» Article
Créer, jouer, transmettre : et si l'écriture ludique devenait un outil puissant ?
- Manon Arbaud
- 8 août
- 3 min de lecture
On imagine parfois que l’écriture, pour être utile ou transformatrice, doit forcément être sérieuse, pesante, presque grave. Mais ce serait oublier qu’un des pouvoirs les plus forts de la création, c’est le jeu.
Créer des consignes farfelues. Écrire à partir d’un dé. Tirer un mot au hasard. Inverser les rôles. Imaginer une vie qui n’est pas la nôtre. Ou même tout simplement… inventer n’importe quoi.
Bienvenue dans l’écriture "gamifiée" (pour les amateur d'anglicismes !).
Une approche qui désacralise, qui déverrouille, qui enthousiasme. Et qui s’avère précieuse bien au-delà des apparences — pour soi, mais aussi pour accompagner les autres, transmettre ou simplement… se faire plaisir.
Pourquoi jouer ?
Parce que le jeu est une porte d’entrée.
Il dédramatise.
Il stimule la motivation et la créativité.
Il contourne les résistances (à l’écrit, à soi, aux émotions).
Il génère de l’enthousiasme (souvent contagieux !).
En atelier ou en accompagnement, il permet à chacun de s’exprimer sans pression de performance, sans peur du jugement, sans avoir à tout expliquer.
Et surtout… il donne envie de recommencer.
Une approche idéale pour les publics jeunes (et pas que)
Je suis régulièrement sollicitée pour animer des ateliers en collèges. Et ce qui m’a frappée, c’est que les adolescents — souvent réticents à « écrire » au sens scolaire du terme — se saisissent avec un plaisir fou de propositions créatives et décalées.
Et le résultat est souvent… bluffant !
Le jeu d’écriture crée un espace de liberté, d’expression, de confiance. Il permet d’aborder des sujets profonds, personnels ou complexes sans les imposer. Et de découvrir, parfois, qu’on aime écrire.
C’est un levier idéal pour :
Les enseignants, notamment autour des programmes (la biographie en 3e, l’autoportrait, l’imaginaire…)
Les professionnels de l’accompagnement (coachs, thérapeutes, éducateurs…)
Les parents, qui souhaitent créer des moments de partage ou offrir une soupape expressive
Des outils simples à expérimenter
Voici quelques exemples de jeux d’écriture faciles à proposer (en groupe ou en individuel) :
Le portrait chinois inversé : « Si j’étais un objet, je ne serais surtout pas… »
La lettre que je n’enverrai jamais : un classique revisité avec un ton humoristique ou poétique
Les dés narratifs : inventer une histoire en lançant des dés (ou en tirant des images au hasard)

» Consigne A
Indiquez si chacune de ces affirmations sur l'article consacré à l'écriture ludique concorde avec lui (oui ou non), en citant à l'identique les mots qui permettent de trancher. (i) Les ateliers d'écriture mentionnés se déroulent en lycée. (ii) Le jeu permet de contourner les résistances à l'écrit. (iii) Pour les dés narratifs, on peut aussi tirer des images au hasard.
Cette liste n'a aucun lien avec l'article.

» Données affichées
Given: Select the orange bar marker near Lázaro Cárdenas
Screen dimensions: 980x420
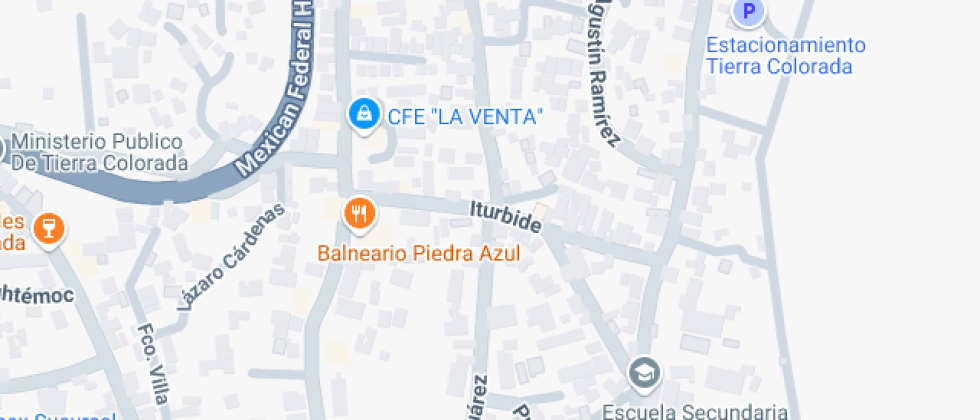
* * *
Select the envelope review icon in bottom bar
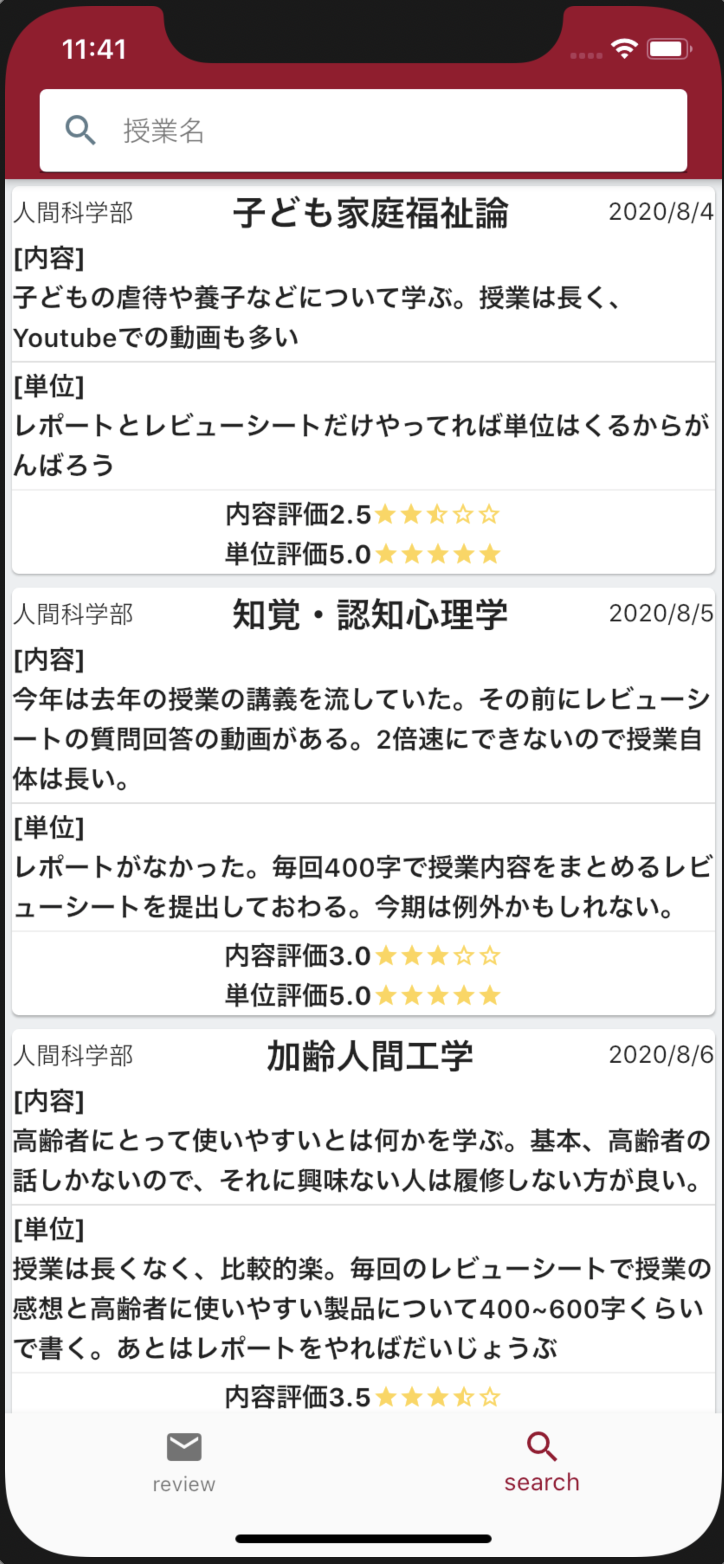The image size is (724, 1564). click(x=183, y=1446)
--
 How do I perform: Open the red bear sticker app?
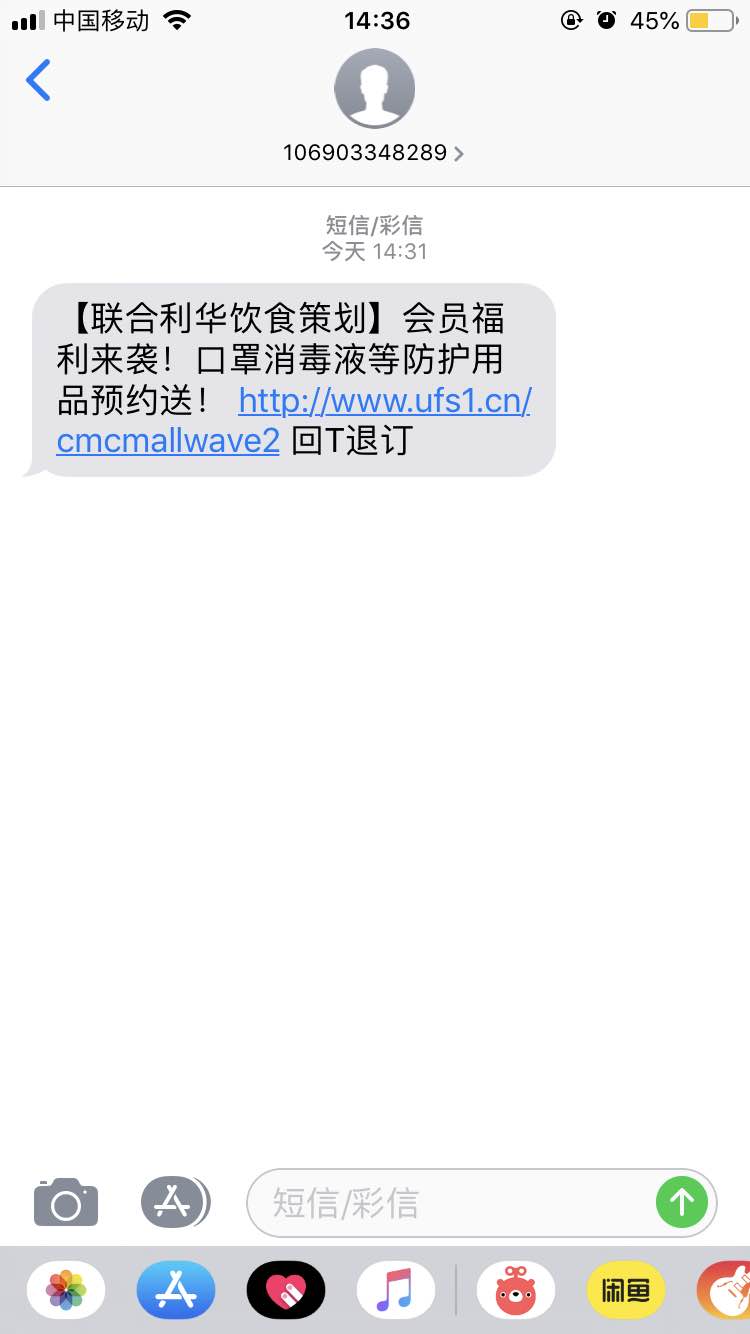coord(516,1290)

» Consigne B
Recopiez mot pour mot les lignes de la liste, de la ligne qui contient « Given: Select the » jusqu'à celle qui contient « Screen dimensions: 980x420 », toutes deux comprises.

» Réponse complète A
(i) Non : « Je suis régulièrement sollicitée pour animer des ateliers en collèges. »
(ii) Oui : « Il contourne les résistances (à l’écrit, à soi, aux émotions). »
(iii) Oui : « inventer une histoire en lançant des dés (ou en tirant des images au hasard) »

» Réponse complète B
Given: Select the orange bar marker near Lázaro Cárdenas
Screen dimensions: 980x420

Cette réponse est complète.